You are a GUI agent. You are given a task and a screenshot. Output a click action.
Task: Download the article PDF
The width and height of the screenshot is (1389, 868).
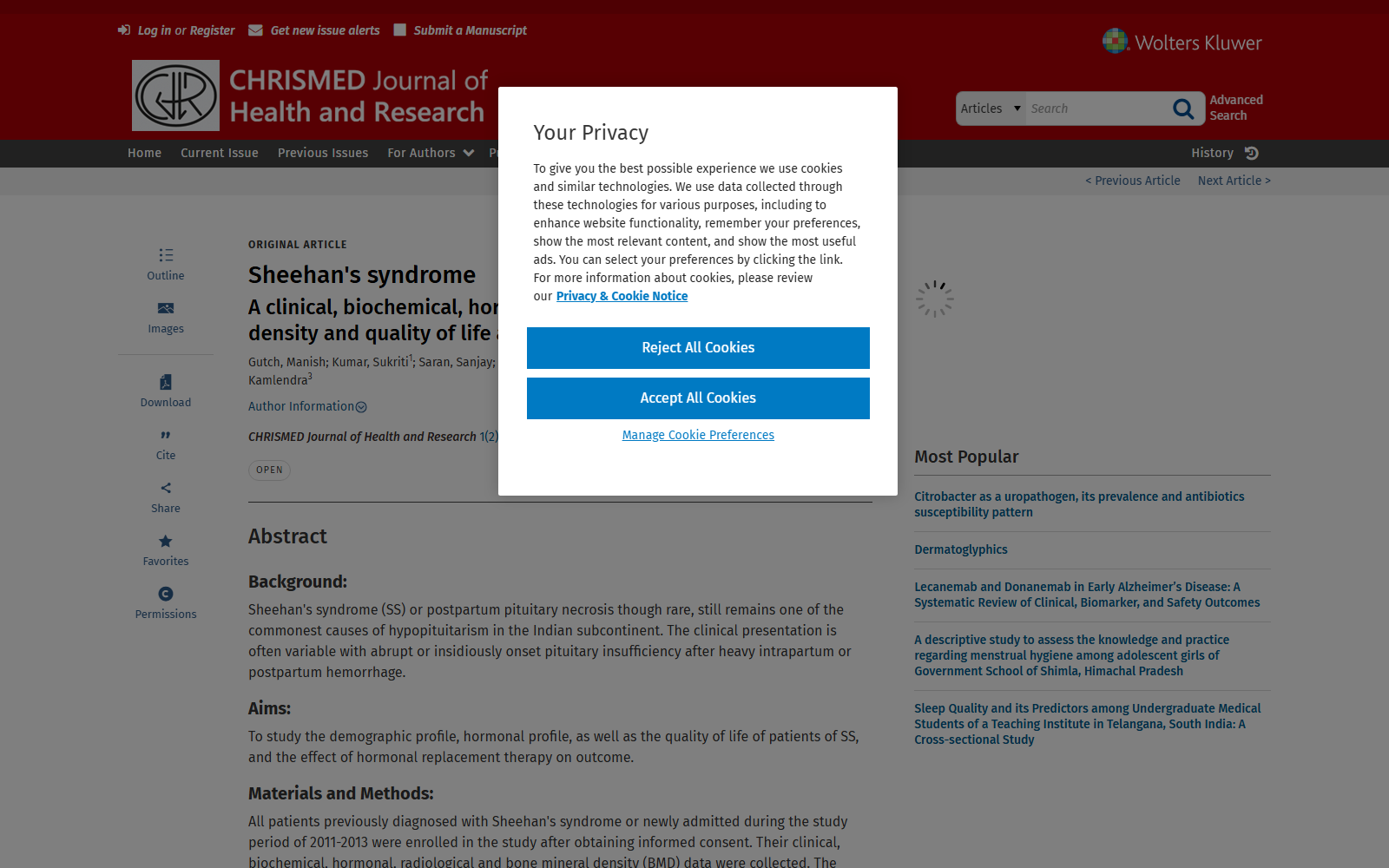166,391
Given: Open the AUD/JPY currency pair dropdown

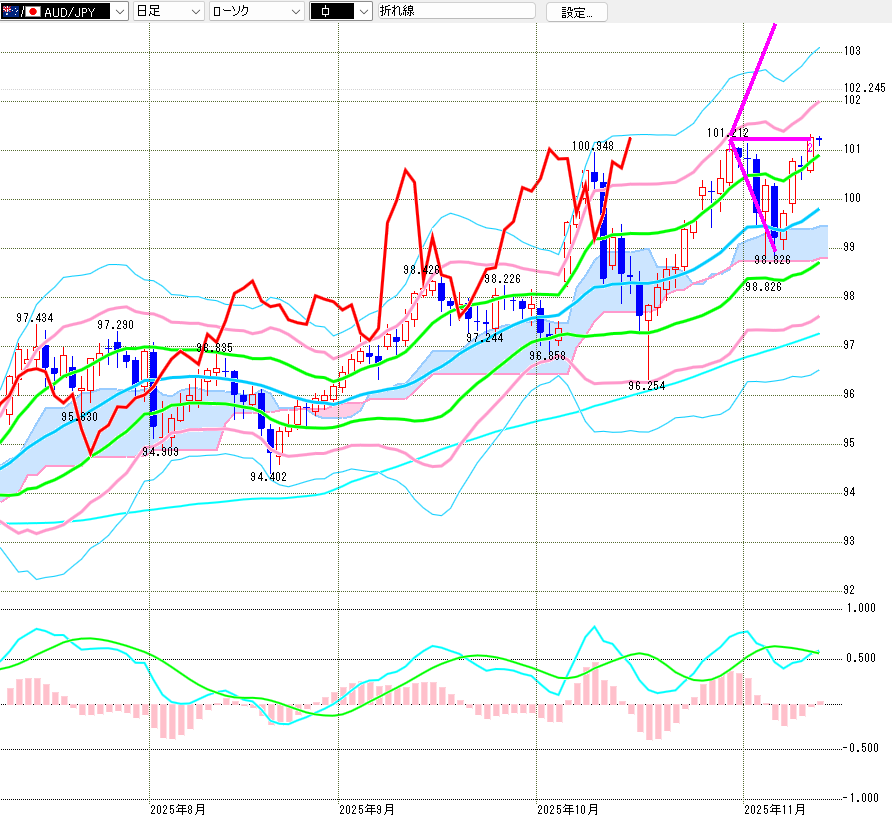Looking at the screenshot, I should pyautogui.click(x=119, y=12).
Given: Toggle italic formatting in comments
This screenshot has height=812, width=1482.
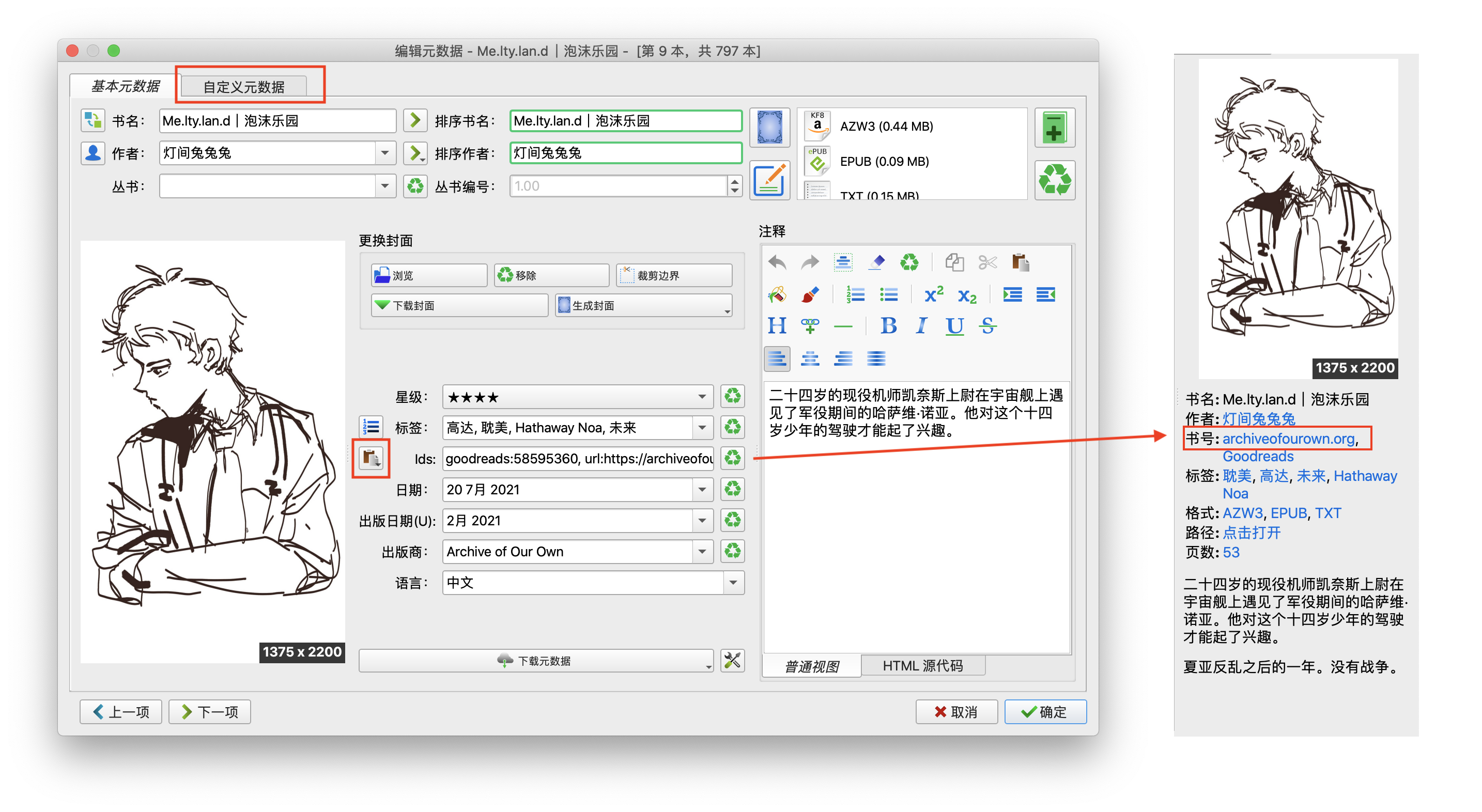Looking at the screenshot, I should point(921,326).
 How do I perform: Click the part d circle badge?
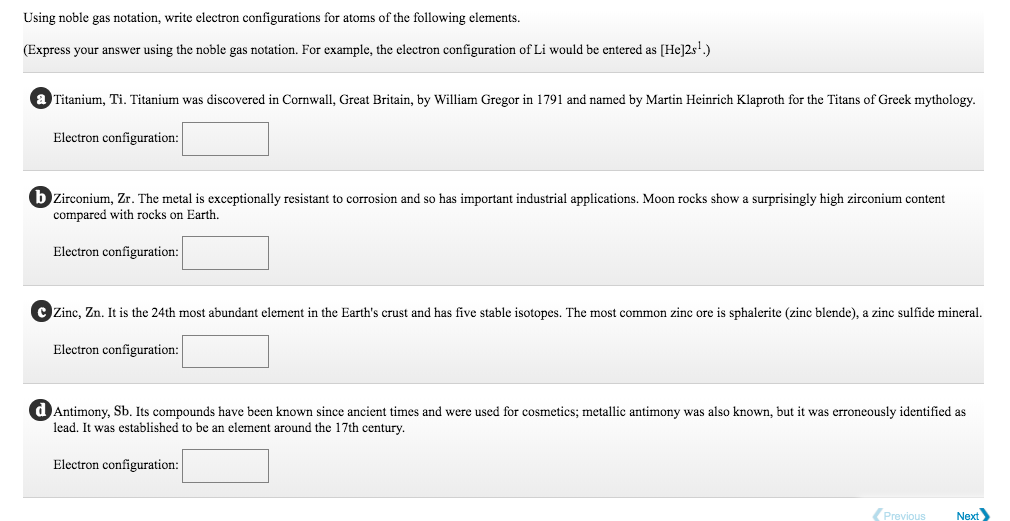tap(40, 410)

## [Written request]
Put every line of the records above into a numbered list, omitting blank lines and the pictures.

## [Written reply]
1. You are a GUI agent. You are given a task and a screenshot. Output a click action.
2. Task: Download the article PDF
3. The width and height of the screenshot is (1389, 868).
4. 166,391
5. Given: Open the AUD/JPY currency pair dropdown
6. Looking at the screenshot, I should pyautogui.click(x=119, y=12).
7. Given: Toggle italic formatting in comments
8. This screenshot has height=812, width=1482.
9. Looking at the screenshot, I should point(921,326).
10.  How do I perform: Click the part d circle badge?
11. tap(40, 410)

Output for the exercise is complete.